[Oberon] RE: selecting all text in a viewer
Chris Glur
easlab at absamail.co.za
Tue Aug 31 03:52:05 MEST 2010
Duke Normandin wrote:-
>
>I want to enlarge the font size of a multi-page document (some
>documentation). I can do it one visible screen at a time, but
>is there a way to "select" the entire document and resize the
>font? TIA...
>
Before I leave the inet connection for the location where CD-based
A2 can tackle stuborn wireless modems, let me tell that:
Wirth [& apparetly it's a Swiss attribute] uses a minimal number of
unambigious concepts. That's how the best science works.
In the context of ETHO what is a "PAGE" ?!
ETHO provides:
* files - which contain the text and possibly the font & colur
info of the contained text;
* which you can render on the screen,
* in frames
* of either 'text'
* or 'Document' [which are active objects] type.
On my leo screen now, I've got a C.Tool from my old
N-O system which has a M.P [M.P is a concept you MUST know]
" CRGtrace.Font2MrkdVwr Courier8.Scn.Fnt ~ "

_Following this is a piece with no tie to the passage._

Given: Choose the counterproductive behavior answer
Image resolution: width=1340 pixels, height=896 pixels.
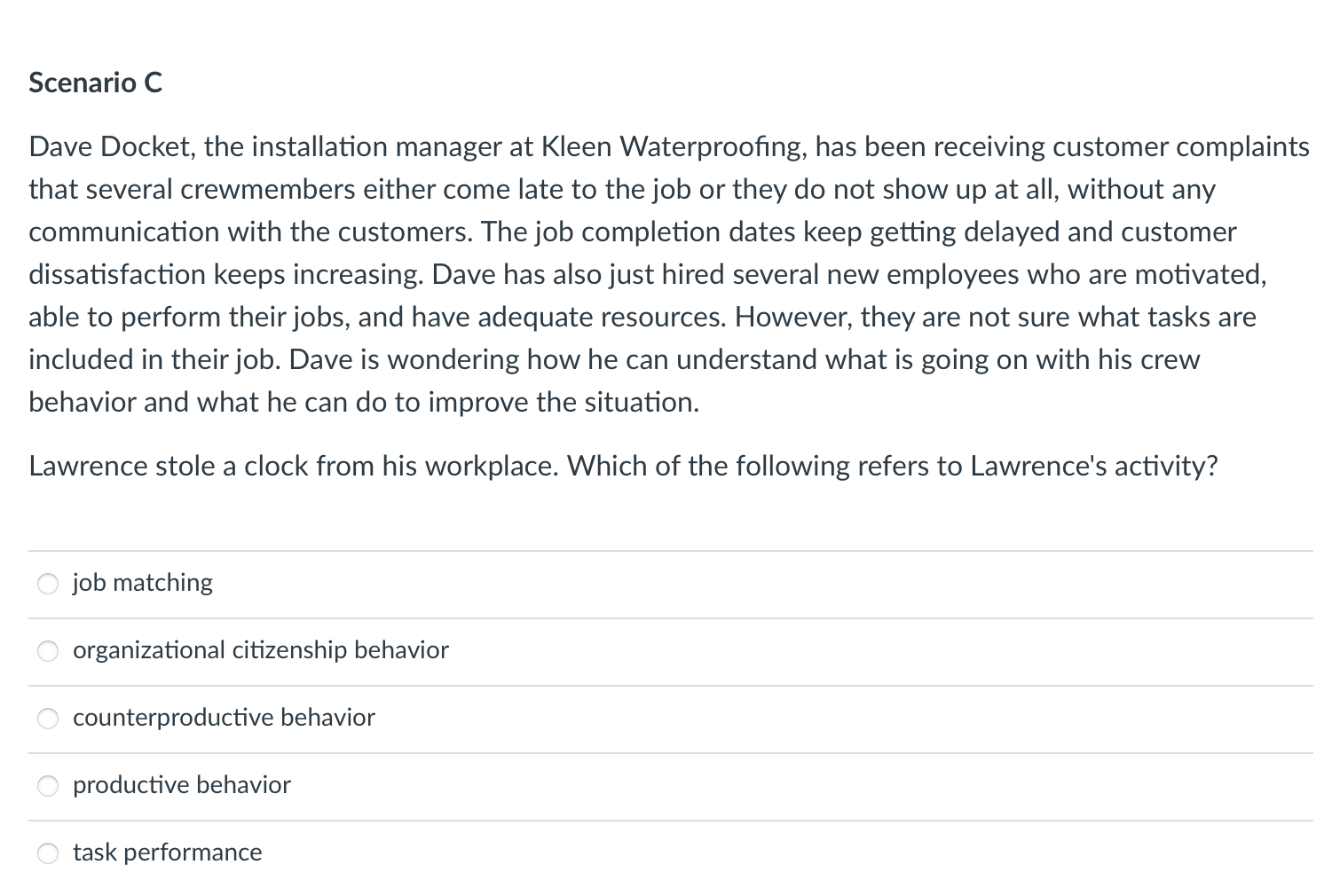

reading my chosen 'name' reminds me that this M.P does:
make the <font specified as the arg> apply the the 'marked'
viewer. OK, that doesn't prove that it applies to the WHOLE
text. So I'll just mark 'this viewer that I'm writing in now'
and klux the M.P. And yes!! The whole viewer's font changes;
and I'll now klux back via: CRGtrace.Font2MrkdVwr Oberon10.Scn.Fnt ~
The point of the above, is that a decade ago, when I started ETHO,
I made a few utilities by modifying the examples in *apter*.Text
This served as a teaching exercise, and gave utilities that I've
used since then. You should do the same. And important to your
query IIRC the example in *apter*.Text that I used/modified,
explained exactly that/why/ how to change the font of the
whole frame/viewer including the part that you can't see 'now'.
Thanks,
== Chris Glur.
PS. IMO 'computer-suitable'/step-by-step instructions
are not good for explanations to humans.
The reader/learner needs to be helped to build an
appropriate mental model of the 'system' , to make his/her
own 'algorithms', of how to 'get from A to B'.